Requirements —
Reproduce the text of every row below word for word, leaving out the pictures.

╔══

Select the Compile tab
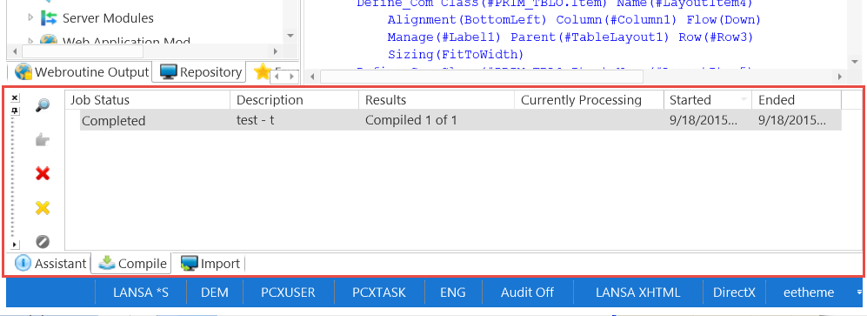[132, 264]
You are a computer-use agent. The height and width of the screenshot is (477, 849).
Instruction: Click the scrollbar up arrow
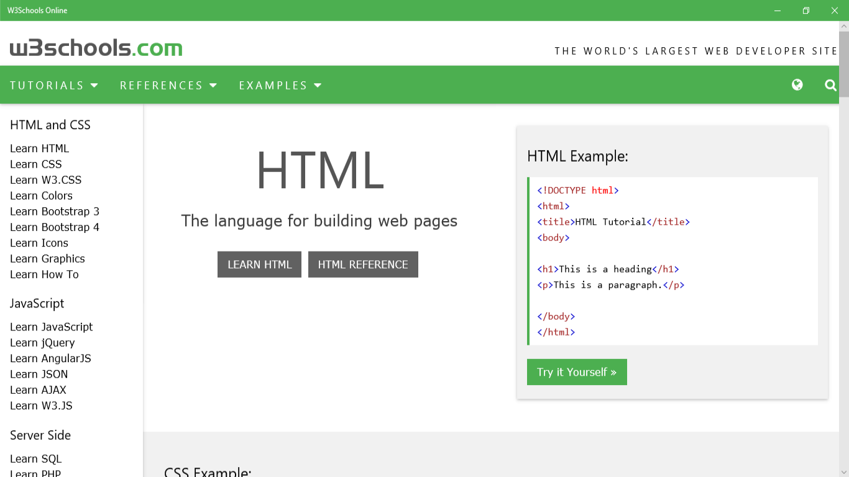[843, 26]
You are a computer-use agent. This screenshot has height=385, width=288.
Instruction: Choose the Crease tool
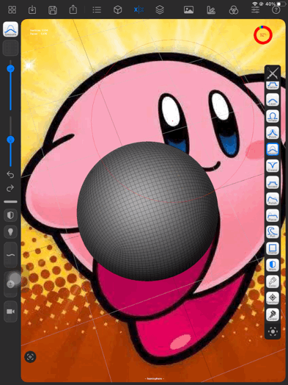coord(273,166)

╚══

Full answer —
Select the Compile tab
[132, 264]
You are a computer-use agent. The height and width of the screenshot is (477, 849).
Instruction: Click the scrollbar up arrow
[843, 26]
You are a computer-use agent. This screenshot has height=385, width=288.
Instruction: Choose the Crease tool
coord(273,166)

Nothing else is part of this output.